Given text:

>>

Harry Scott

Personal information
- Nationality: English
- Born: 27 October 1937 Liverpool, Merseyside, England
- Died: 16 December 2015 (aged 78) Liverpool
- Height: 1.73 m (5 ft 8 in)
- Weight: Middleweight

Boxing career
- Stance: Orthodox

Boxing record
- Total fights: 79
- Wins: 39
- Win by KO: 20
- Losses: 34
- Draws: 6

= Harry Scott (boxer) =

British boxer (1937–2015)

Harry Scott (27 October 1937 – 16 December 2015) was a British boxer and contender in the middleweight division during the 1960s.

Scott started off as an amateur winning the bronze medal at the 1959 European Boxing Championships in Lucerne.

Scott turned professional in 1960.

He never fought for the British title, losing three final eliminators. Yet his ability was widely recognised, and he fought around the world, facing four past or future world champions, including Emile Griffith and Alan Minter.

<<

Listing:
>>

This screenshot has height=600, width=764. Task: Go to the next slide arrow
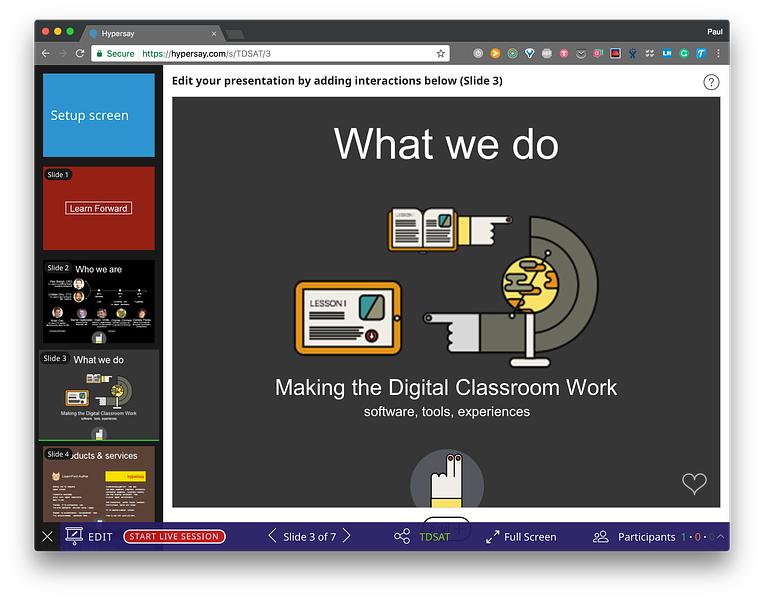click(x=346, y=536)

<<
>>

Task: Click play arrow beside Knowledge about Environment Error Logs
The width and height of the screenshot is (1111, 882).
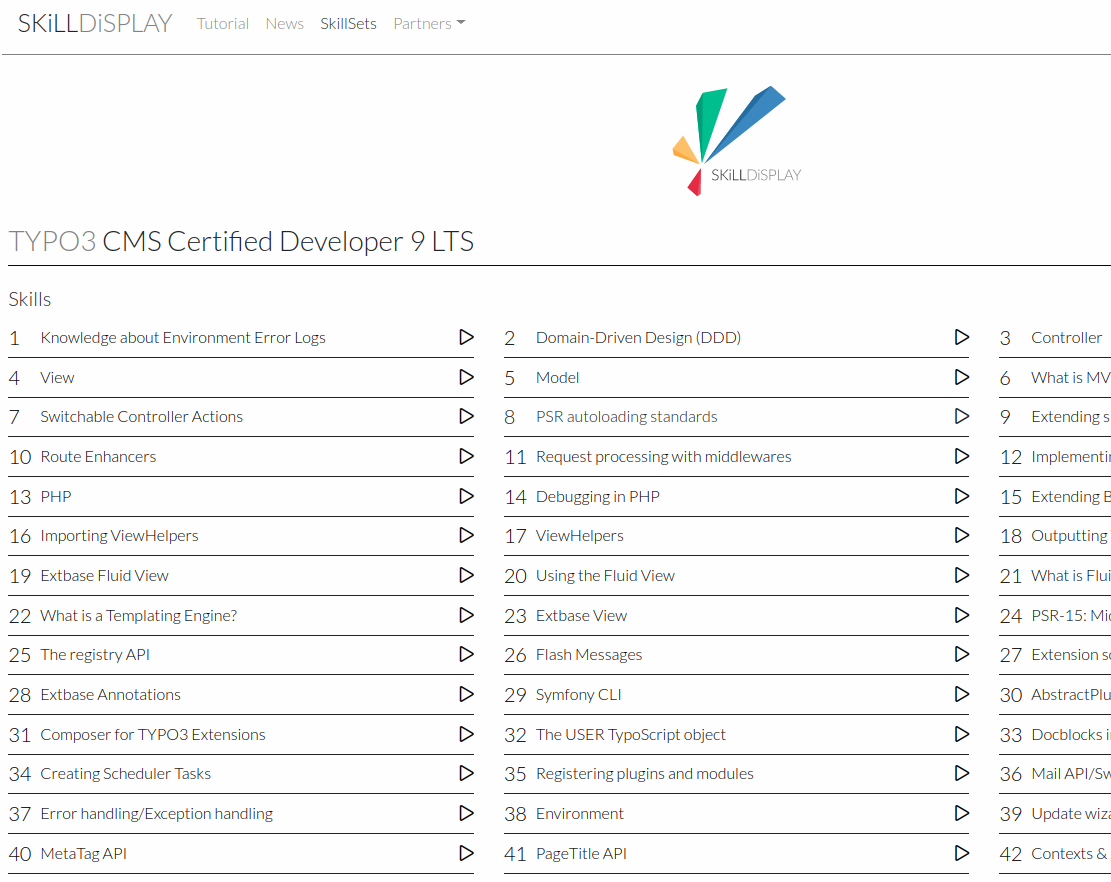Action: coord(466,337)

<<

What this exercise asks:
1. From the Harry Scott profile, answer these:
(a) In what city was he born?
(b) Where were the 1959 European Boxing Championships held?
(c) How many final eliminators for the British title did he lose?
2. Extend the Harry Scott profile by writing what comes after its last sentence.

Per-task outputs:
1.
(a) Liverpool
(b) Lucerne
(c) Three

2.
But he is best known for his two contests in 1965 at the Royal Albert Hall against Rubin "Hurricane" Carter, who had fought for the world title the previous December. In their first meeting in March, Carter was awarded the victory on cuts in the ninth round despite trailing on points, only to be outpointed six weeks later, in what Boxing News declared to be one of the finest victories by a British boxer in the previous 20 years.

ITV made a documentary about Scott called "Come Out Fighting" in 1967. It included segments of Scott's family life and his boxing career.

Scott retired in 1973.

Following Scott's retirement he went on to be a Green Grocer. Scott had two children.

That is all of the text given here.